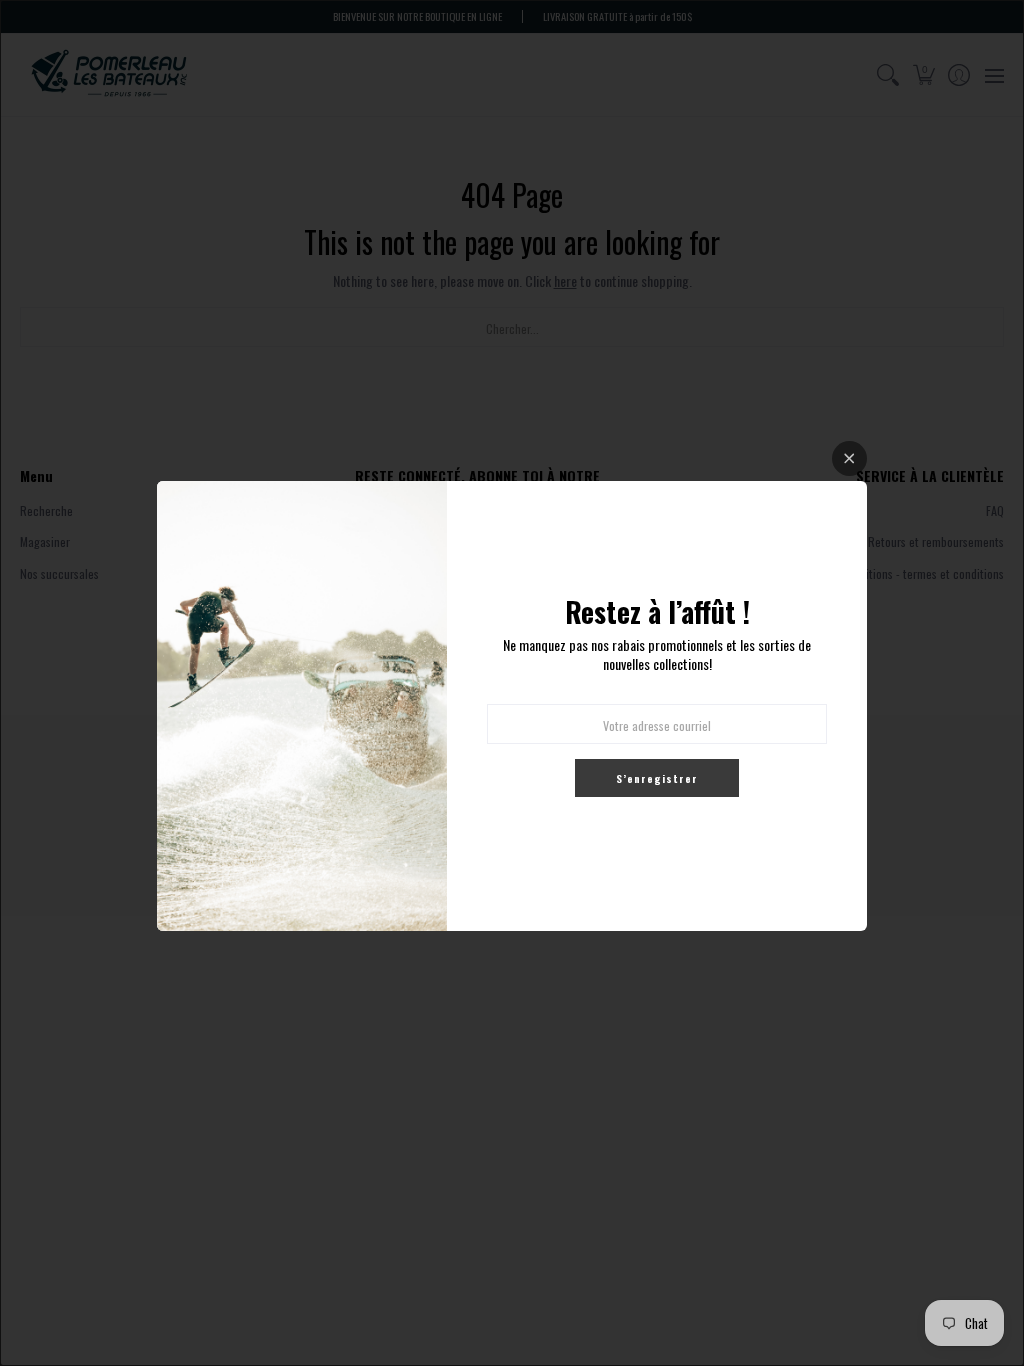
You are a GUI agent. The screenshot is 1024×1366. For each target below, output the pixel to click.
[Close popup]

...

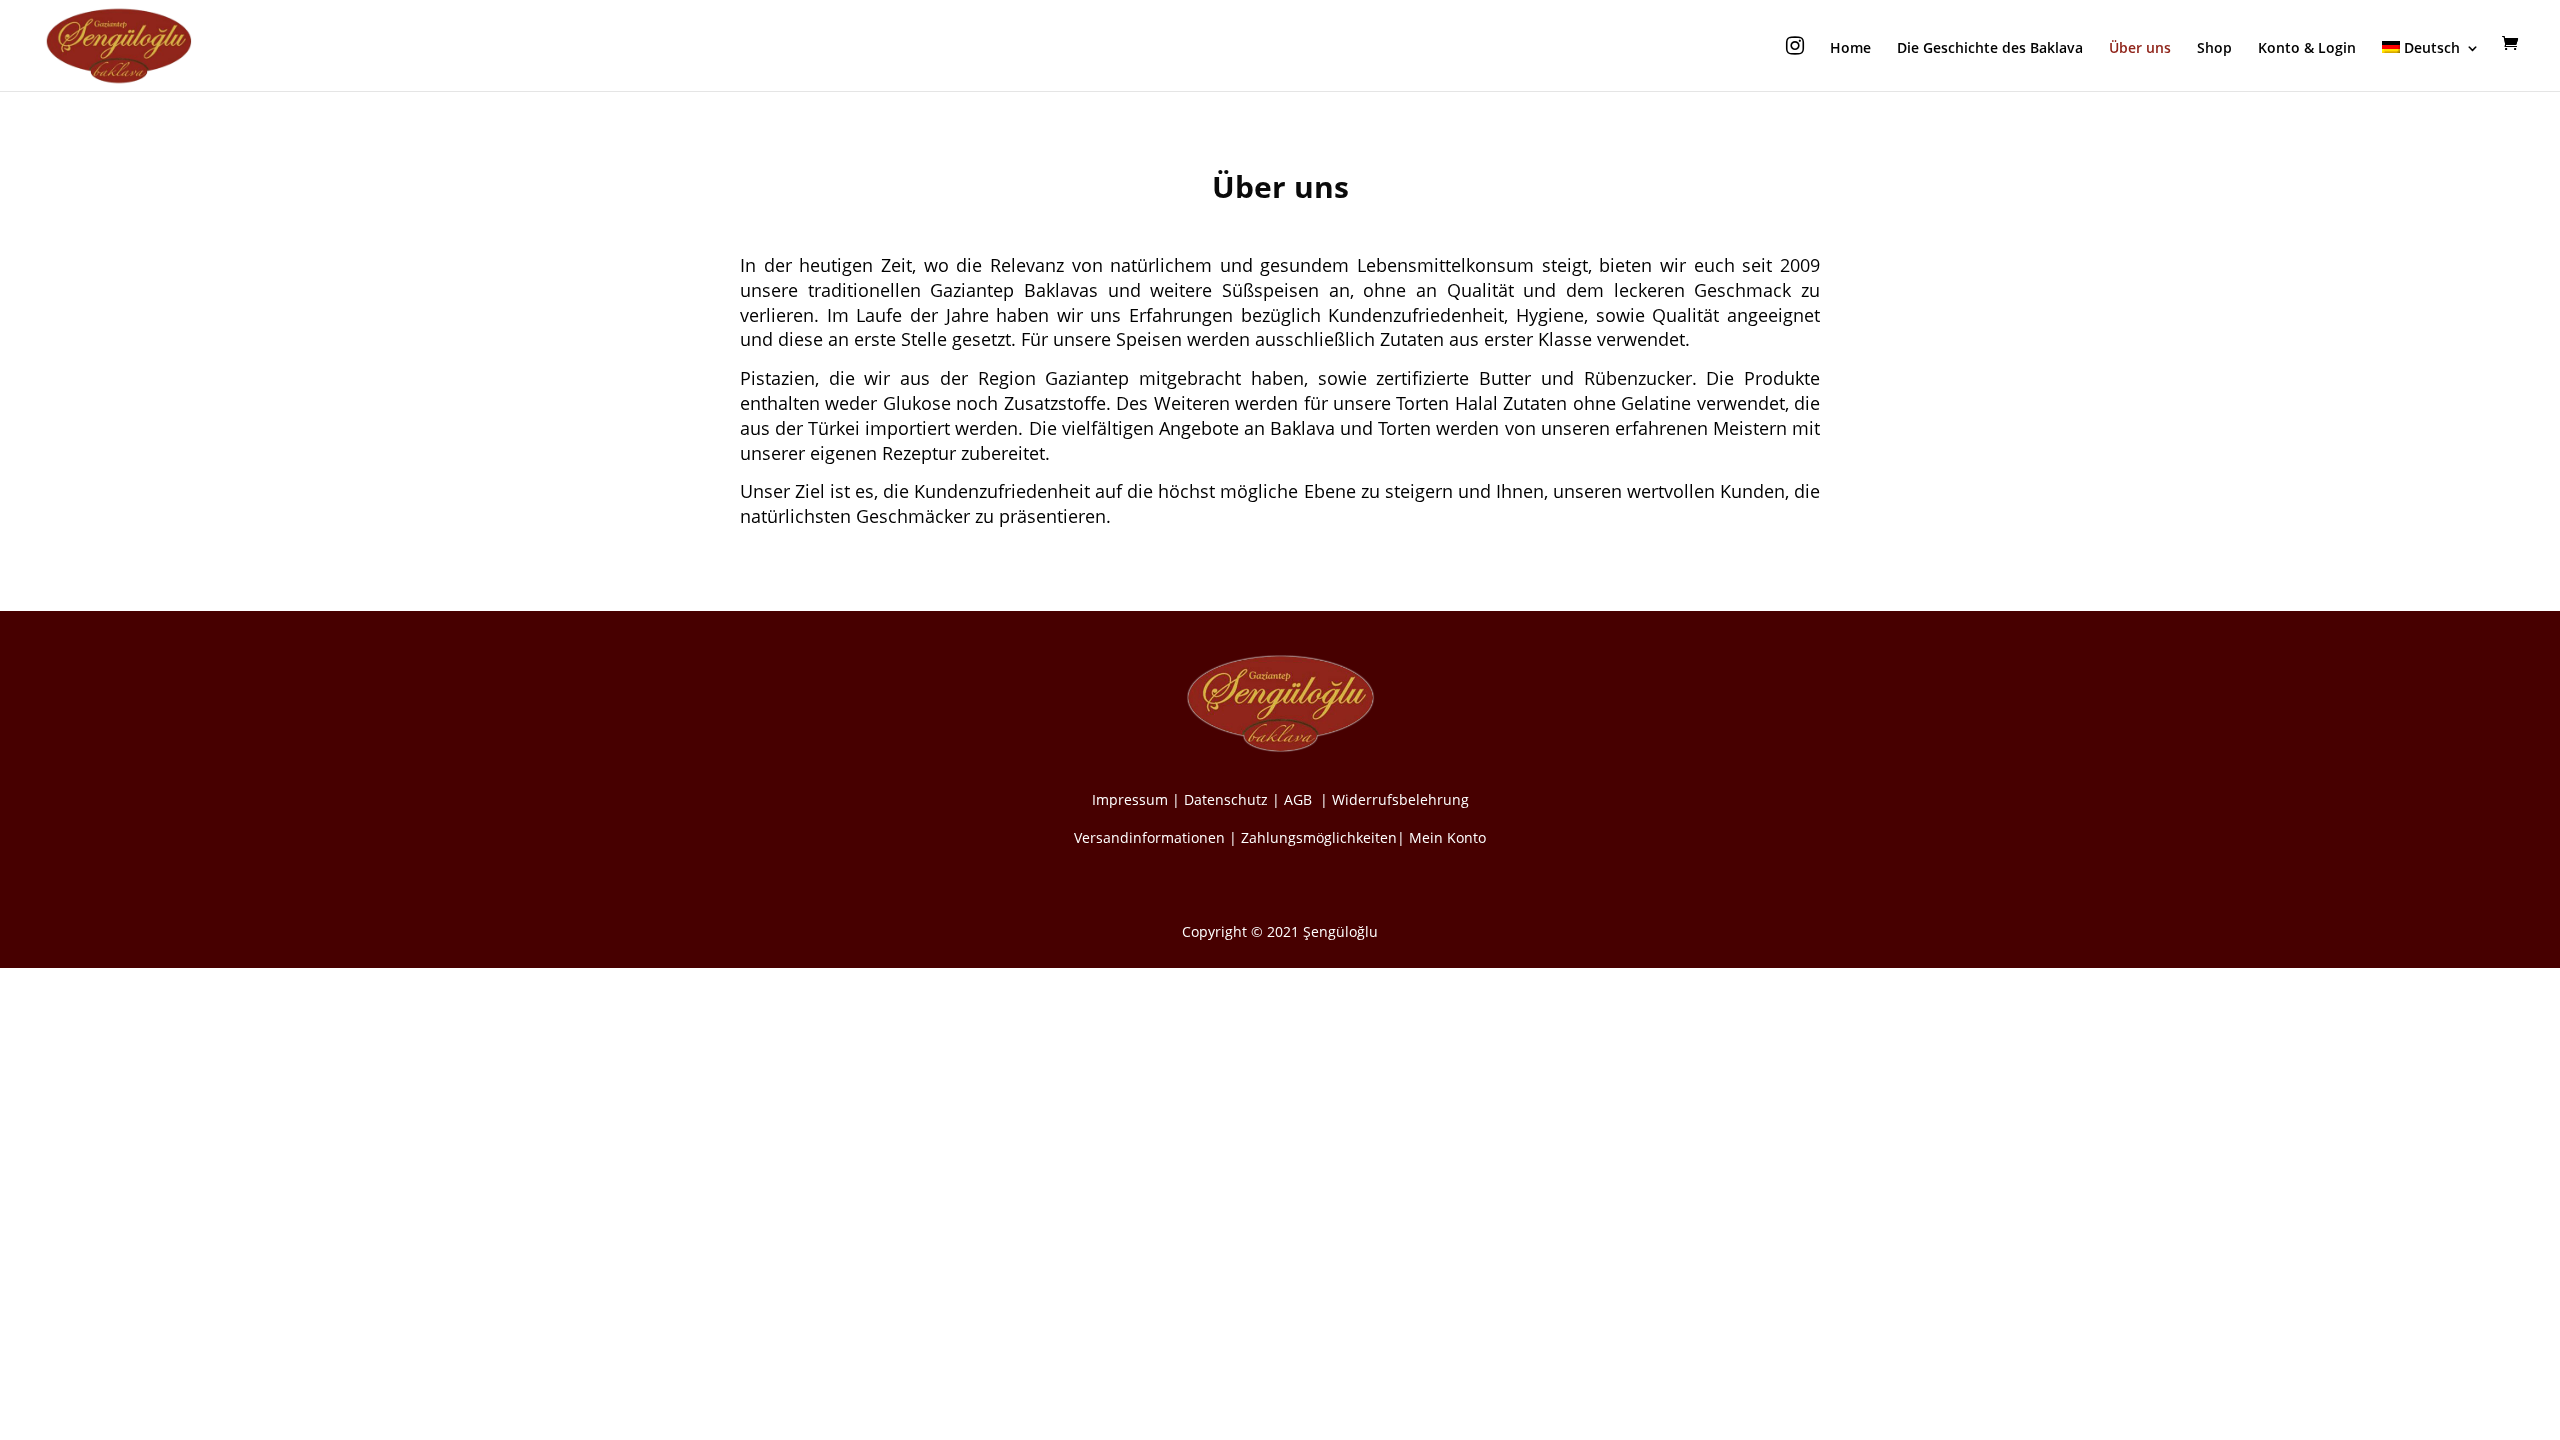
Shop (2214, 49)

==

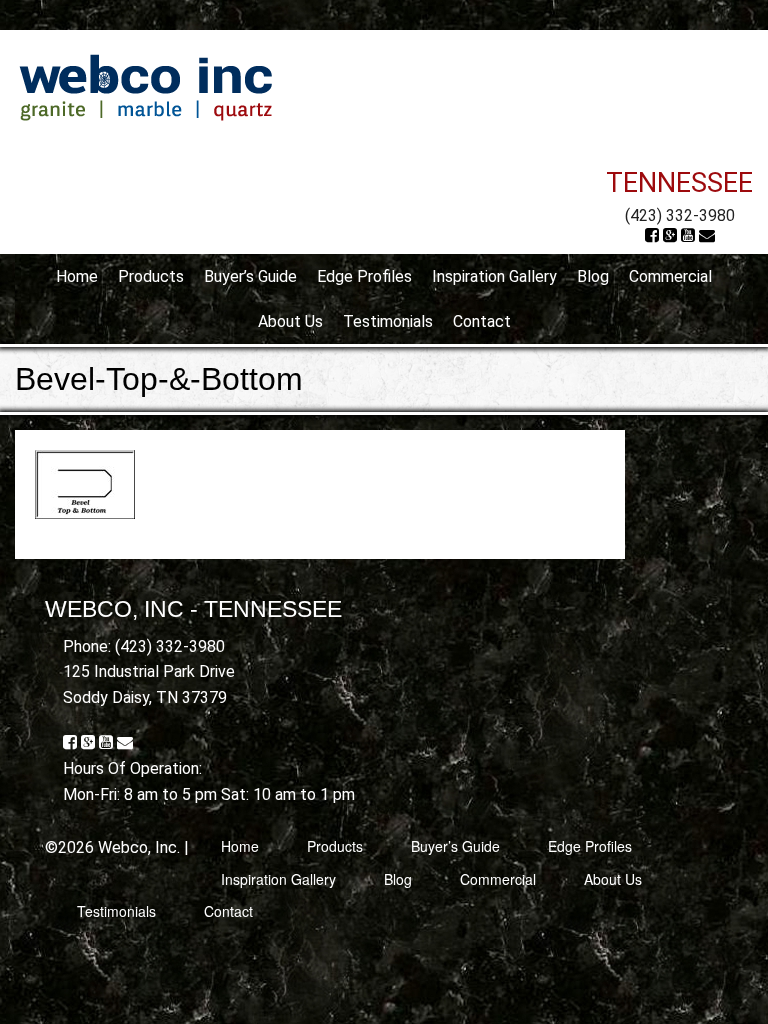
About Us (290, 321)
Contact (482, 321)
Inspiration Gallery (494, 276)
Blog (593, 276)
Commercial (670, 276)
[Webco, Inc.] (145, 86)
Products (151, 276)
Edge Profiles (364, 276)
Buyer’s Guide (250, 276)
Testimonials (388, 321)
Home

* [ASSIGNMENT] A word-for-word copy of the lines above from the one with "You are a GUI" through the one with "[Close popup]", inclusive, is the only output wanted.

* [RESULT OF THE TASK]
You are a GUI agent. The screenshot is 1024×1366. For each target below, output the pixel to click.
[Close popup]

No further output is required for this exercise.